Il est insupportable à cette élite extrêmement blanche alors que le peuple est profondément métissé, d’accepter ne serait-ce que de timides réformes sociales. Elle se tait quand elle ne peut faire autrement – popularité de Lula, économie florissante – mais dès que la situation empire, elle exige de reprendre l’entièreté de ses privilèges, capitalistes et coloniaux.
J’insiste sur « ... et coloniaux ». Ce n’est pas un hasard si la conquête coloniale va reprendre. Bolsonaro et les siens ne méprisent pas seulement les indigènes comme un grand propriétaire peut mépriser des paysans pauvres, ils les méprisent comme un colon méprise une race inférieure et conquise. Bolsonaro dit vouloir forcer les indigènes à « s’intégrer », c’est-à-dire à disparaître comme nations et sociétés distinctes. Il a fait passer la délimitation des terres indigènes et des quilombos sous la compétence du ministère de l’Agriculture, le ministère des grands propriétaires ruraux.
Les Indiens ne sont plus qu’une infime minorité mais ils gênent en occupant des espaces parfois très réduits dans le Sud et a fortiori, étendus dans le Nord. Ce qui est intolérable pour les planteurs n’est pas tant la superficie mais qu’elle ne soit pas cultivée et exploitée de manière productiviste : les Indigènes sont, selon le classique mépris du colon pour le colonisé, naturellement incapables et faignants, ce qui ne relève pas seulement d’un mépris de classe patronal. Cette élite non moderne refuse la moindre remise en cause de son habitus. Elle est conforme à la colonialité de l’espace brésilien.
Je crois qu’il y a beaucoup de cela dans l’élection de Jair Bolsonaro, en sus de la crise économique, de la corruption imputée seulement au PT, des fakes news, des néopentecôtistes, des problèmes de sécurité, des secteurs militaires d’extrême-droite, du racisme, de l’homophobie… Si ces caractéristiques contemporaines ont pris corps, c’est bien parce que l’élite capitaliste-coloniale blanche est, structurellement, mentalement, incapable de consentir à quelque mesure sociale que ce soit. La contradiction, qui peut se révéler explosive au sein des partisans du régime est que, historiquement, l’armée brésilienne a été plutôt modernisatrice (ce qui ne veut pas dire démocratique) alors que cette élite profondément conservatrice reste façonnée par sa peur face au peuple noir majoritaire. Elle s’exprime ainsi par le BBB – balle, bœuf, bible...
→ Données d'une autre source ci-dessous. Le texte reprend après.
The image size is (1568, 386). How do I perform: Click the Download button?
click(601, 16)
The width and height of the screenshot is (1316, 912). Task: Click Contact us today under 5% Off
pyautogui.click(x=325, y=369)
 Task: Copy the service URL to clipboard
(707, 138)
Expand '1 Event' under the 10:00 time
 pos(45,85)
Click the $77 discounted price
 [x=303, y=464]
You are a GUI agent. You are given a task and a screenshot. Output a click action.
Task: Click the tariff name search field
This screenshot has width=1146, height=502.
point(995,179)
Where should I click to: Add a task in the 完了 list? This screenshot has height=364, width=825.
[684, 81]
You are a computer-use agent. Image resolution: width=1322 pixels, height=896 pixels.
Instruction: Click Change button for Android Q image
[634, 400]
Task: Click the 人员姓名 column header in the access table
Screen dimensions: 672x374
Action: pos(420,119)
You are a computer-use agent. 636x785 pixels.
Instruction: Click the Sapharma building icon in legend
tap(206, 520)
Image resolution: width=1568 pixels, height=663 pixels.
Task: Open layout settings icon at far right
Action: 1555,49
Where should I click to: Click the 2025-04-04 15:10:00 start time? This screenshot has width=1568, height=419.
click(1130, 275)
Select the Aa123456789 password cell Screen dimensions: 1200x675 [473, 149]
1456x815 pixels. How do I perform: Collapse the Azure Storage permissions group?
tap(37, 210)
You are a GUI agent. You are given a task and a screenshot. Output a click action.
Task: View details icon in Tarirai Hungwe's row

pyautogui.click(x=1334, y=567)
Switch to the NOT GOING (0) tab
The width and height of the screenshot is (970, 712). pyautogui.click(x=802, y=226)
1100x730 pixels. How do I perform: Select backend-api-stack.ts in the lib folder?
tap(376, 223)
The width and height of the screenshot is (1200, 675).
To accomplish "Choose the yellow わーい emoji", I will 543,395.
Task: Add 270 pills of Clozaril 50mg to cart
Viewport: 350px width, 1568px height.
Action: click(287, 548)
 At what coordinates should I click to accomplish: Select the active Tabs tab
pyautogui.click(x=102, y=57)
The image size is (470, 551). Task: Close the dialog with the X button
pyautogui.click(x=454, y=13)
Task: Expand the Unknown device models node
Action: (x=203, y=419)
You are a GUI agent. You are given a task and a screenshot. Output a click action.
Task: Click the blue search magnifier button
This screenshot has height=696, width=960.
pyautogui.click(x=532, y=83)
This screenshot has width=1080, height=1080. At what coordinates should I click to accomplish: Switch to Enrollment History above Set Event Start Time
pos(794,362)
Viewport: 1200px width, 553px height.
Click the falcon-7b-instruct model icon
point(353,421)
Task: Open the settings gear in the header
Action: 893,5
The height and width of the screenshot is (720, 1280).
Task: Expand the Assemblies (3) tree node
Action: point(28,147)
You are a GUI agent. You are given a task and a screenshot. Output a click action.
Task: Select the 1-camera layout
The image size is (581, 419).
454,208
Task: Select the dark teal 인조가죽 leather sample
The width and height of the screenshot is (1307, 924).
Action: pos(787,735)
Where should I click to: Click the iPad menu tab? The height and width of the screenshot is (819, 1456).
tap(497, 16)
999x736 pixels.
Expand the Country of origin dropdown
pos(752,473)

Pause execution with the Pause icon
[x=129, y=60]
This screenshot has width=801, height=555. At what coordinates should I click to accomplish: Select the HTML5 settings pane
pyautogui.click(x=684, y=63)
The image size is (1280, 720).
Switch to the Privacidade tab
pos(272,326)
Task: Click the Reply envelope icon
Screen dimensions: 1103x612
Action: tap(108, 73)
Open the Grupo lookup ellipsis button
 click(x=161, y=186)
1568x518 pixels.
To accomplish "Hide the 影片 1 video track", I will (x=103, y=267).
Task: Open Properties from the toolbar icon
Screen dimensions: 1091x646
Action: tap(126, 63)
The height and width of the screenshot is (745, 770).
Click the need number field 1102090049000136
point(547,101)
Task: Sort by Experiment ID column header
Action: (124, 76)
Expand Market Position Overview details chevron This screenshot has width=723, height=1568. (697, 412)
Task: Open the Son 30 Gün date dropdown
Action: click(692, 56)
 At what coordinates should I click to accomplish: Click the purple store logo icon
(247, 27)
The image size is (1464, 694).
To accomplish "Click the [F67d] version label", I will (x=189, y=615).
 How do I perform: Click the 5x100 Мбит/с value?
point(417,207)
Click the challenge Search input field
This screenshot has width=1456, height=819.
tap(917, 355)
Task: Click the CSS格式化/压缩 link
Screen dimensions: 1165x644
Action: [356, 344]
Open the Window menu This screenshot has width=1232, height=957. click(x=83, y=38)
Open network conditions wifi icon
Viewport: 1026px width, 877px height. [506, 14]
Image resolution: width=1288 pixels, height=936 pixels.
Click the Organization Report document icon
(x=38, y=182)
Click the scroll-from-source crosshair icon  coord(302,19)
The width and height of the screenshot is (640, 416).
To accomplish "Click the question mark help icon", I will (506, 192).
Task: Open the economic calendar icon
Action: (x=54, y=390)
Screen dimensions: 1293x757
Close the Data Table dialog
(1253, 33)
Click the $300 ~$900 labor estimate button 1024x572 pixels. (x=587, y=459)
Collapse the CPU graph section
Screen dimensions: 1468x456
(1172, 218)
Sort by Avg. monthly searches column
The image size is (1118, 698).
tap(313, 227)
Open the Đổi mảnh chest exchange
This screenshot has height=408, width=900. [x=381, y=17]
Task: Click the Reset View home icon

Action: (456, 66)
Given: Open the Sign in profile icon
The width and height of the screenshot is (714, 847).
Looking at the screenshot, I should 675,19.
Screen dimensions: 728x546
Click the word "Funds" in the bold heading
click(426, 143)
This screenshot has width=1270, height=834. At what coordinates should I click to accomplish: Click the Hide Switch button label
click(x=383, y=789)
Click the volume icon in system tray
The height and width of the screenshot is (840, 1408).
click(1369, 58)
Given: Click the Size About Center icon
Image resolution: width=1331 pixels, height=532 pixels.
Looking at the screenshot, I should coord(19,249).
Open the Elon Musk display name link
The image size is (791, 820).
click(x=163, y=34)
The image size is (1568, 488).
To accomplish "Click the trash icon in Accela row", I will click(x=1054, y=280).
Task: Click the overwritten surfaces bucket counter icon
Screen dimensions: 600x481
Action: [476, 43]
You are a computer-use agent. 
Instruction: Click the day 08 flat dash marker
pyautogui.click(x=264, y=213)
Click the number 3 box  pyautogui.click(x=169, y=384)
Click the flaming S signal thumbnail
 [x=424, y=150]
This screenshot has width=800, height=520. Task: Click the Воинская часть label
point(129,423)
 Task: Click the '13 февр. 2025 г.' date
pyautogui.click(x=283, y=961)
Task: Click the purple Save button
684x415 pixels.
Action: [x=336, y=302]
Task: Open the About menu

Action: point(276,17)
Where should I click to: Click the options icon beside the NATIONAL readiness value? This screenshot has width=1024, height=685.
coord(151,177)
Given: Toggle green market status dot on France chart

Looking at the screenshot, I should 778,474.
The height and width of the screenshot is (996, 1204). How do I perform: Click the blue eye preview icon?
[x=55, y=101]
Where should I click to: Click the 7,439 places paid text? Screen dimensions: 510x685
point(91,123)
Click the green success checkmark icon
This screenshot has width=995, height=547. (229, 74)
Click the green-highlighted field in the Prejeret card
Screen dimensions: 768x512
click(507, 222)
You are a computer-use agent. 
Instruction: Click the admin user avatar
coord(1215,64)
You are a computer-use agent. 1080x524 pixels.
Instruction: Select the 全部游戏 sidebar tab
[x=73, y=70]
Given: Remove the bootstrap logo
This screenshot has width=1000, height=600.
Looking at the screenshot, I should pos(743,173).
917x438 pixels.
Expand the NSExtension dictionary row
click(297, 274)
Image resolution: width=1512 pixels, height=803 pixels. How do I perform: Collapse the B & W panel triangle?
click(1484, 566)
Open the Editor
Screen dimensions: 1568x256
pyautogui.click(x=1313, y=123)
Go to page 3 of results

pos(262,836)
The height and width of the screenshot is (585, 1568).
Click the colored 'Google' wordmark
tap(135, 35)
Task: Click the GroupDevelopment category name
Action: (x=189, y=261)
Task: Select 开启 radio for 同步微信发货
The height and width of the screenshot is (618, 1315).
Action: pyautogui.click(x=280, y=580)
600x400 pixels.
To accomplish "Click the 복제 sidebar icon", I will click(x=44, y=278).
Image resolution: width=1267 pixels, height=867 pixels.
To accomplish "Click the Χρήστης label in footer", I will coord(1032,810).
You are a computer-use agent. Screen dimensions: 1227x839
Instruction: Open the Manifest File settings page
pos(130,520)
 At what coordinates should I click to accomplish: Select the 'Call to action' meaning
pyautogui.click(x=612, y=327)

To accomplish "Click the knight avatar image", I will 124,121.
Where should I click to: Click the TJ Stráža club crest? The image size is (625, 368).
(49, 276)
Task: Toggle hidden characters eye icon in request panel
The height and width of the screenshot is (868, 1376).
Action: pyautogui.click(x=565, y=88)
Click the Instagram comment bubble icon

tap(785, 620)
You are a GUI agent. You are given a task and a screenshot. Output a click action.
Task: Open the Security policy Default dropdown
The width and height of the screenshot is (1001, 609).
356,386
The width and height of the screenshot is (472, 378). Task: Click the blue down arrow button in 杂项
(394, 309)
Bien qu’ultra minoritaire, l’élite capitaliste-coloniale blanche a réussi à construire temporairement une hégémonie politique embrassant de vastes secteurs du peuple. Nombre d’autres facteurs d’explication existaient déjà précédemment. Mais sa radicalisation à droite a été, je crois, le « plus » qui a permis au reste de prendre corps, face à un PT tétanisé par l’emprisonnement de Lula et ayant perdu toute capacité de mobilisation populaire.